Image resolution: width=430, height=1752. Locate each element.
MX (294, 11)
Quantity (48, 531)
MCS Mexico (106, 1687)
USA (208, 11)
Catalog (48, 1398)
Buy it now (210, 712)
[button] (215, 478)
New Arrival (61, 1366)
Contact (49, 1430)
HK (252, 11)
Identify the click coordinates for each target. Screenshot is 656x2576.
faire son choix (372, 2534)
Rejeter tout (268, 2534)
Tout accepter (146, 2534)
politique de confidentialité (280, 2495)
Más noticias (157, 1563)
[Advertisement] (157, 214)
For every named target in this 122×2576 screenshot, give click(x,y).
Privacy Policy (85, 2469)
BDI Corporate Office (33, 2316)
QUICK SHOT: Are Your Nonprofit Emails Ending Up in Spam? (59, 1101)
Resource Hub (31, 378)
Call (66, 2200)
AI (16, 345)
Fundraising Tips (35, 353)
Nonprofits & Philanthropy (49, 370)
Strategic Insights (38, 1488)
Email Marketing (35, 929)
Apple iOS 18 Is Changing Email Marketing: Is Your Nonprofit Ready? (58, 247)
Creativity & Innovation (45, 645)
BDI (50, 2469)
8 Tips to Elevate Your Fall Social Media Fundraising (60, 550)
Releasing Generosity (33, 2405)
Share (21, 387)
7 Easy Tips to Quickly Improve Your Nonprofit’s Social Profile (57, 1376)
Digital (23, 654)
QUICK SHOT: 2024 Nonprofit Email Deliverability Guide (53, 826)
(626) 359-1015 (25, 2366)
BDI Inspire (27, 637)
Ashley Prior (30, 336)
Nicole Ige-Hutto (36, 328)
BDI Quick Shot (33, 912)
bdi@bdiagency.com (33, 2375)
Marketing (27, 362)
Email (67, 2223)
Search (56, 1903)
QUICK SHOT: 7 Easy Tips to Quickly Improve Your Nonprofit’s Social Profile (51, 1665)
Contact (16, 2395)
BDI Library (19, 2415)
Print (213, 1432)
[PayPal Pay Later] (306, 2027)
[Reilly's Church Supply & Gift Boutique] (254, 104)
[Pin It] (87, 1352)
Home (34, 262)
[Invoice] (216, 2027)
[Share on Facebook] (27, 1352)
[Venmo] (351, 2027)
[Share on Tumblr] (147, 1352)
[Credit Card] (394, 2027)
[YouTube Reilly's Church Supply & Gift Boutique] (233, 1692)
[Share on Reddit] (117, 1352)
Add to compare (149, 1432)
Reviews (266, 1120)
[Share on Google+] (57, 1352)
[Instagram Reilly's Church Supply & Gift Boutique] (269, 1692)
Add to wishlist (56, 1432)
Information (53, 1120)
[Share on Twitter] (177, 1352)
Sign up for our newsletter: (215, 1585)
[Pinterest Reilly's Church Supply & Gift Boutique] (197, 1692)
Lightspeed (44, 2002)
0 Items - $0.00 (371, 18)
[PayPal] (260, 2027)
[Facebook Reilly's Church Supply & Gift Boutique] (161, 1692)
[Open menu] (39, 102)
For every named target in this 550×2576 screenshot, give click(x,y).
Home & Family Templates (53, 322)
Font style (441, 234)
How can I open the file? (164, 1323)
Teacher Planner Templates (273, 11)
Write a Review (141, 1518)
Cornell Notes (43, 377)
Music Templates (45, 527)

■ ■ ■ ■ ■

(What is required): Starting with the line above that holds "Profile (57, 1376)" and stopping with the line that holds "[PayPal Pay Later] (306, 2027)", reproduce each line exactly, omitting all other lines.

(Solution to this exercise):
7 Easy Tips to Quickly Improve Your Nonprofit’s Social Profile (57, 1376)
Digital (23, 654)
QUICK SHOT: 2024 Nonprofit Email Deliverability Guide (53, 826)
(626) 359-1015 (25, 2366)
BDI Inspire (27, 637)
Ashley Prior (30, 336)
Nicole Ige-Hutto (36, 328)
BDI Quick Shot (33, 912)
bdi@bdiagency.com (33, 2375)
Marketing (27, 362)
Email (67, 2223)
Search (56, 1903)
QUICK SHOT: 7 Easy Tips to Quickly Improve Your Nonprofit’s Social Profile (51, 1665)
Contact (16, 2395)
BDI Library (19, 2415)
Print (213, 1432)
[PayPal Pay Later] (306, 2027)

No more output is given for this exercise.